Kadına birileri güçlü olma misyonunu yükler, kadının sırtına bir ağır külçeyi, bilerek veya bilmeyerek koyar. Namus adına sessizce ve derinden, kadın hissetmeden yüklerler bir ağır yük. Toplum adına, gözünün içine baka baka, asarlar zarif yüreğine ağır bir yük. Bazen bir yargı torbası asarlar boynuna, içi dert dolu. Bazen din adına yüklerler içi boş misyonları, saçına, kalçasına, bacağına. Hissettire hissettire, bir ikinci sınıf kovası bağlarlar omuzuna.

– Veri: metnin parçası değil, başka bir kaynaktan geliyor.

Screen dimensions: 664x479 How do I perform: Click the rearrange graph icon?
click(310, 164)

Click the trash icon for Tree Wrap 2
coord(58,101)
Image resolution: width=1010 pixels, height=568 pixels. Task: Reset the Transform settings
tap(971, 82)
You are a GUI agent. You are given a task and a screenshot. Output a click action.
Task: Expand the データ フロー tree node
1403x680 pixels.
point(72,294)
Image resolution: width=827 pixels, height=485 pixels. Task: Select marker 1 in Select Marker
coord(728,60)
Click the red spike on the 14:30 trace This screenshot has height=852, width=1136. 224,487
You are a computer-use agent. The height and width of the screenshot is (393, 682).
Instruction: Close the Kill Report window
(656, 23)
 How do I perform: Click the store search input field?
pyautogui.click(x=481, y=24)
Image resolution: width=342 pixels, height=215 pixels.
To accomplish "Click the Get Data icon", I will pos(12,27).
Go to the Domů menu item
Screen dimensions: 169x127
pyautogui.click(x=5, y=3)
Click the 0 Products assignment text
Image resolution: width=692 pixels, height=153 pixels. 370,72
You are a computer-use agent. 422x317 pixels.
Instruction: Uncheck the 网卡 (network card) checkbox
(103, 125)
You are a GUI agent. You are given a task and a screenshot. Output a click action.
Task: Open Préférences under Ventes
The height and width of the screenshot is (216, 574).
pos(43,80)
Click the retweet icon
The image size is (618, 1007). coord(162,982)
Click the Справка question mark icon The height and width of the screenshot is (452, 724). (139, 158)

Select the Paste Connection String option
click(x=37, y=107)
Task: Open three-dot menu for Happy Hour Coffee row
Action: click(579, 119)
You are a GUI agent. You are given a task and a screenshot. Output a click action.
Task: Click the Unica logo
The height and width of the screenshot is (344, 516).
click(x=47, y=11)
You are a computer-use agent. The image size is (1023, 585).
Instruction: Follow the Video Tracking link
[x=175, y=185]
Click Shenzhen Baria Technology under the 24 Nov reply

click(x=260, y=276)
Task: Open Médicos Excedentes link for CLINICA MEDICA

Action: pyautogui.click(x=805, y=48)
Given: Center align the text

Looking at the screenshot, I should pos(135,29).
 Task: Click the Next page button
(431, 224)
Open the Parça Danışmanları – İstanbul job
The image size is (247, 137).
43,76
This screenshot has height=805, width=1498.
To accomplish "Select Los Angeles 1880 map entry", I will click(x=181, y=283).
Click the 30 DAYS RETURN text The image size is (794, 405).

Bu altında ezilesi yükleri, kimi zaman kocası, kimi zaman babası, kimi zaman abisi,kimi zaman ise sevgilisi yükler. Ve kimi zaman ise, güvendiği bağlandığı biri terk ederken, kadın zayıf düşmekten korktuğu için güçlü olmaya aday olur.
Kadın zaten doğuştan güçlüdür, mutlu olması gereken kadın, güçlü olmak için yeni yeni sorumluluklar alır. Kadın zaten yaşam içinde kadın olduğu için, büyük sorumlulukları vardır. Üstüne birde yaşam içinde yeni sorumluluklar sırtlanır.
En güçlüyüm diyen kadın, içinde en kırılgan kadındır aslında, en güçlüyüm diyen kadın, en zayıf kadındır aslında, en güçlüyüm diyen kadın, güçlü olmaktan zaman zaman nefret eden kadındır aslında.
Tutulmamış sözler, yarım kalmış hikayeler, kırık ,dökük, kıyısından dönülmüş sevdalar, yaşanması muhtemelken yaşanmamış mutluluklardır kadını güçlü olmaya iten.
Yıkılan hayaller, zamansız ayrılıklar, yersiz, sebepsiz terkedilişler, yıkılan doludizgin hayatlar,kurduğu yaşamın aniden kumdan kale gibi başına çökmesi, kadını güçlü kılmıştır belki de zoraki kim bilir?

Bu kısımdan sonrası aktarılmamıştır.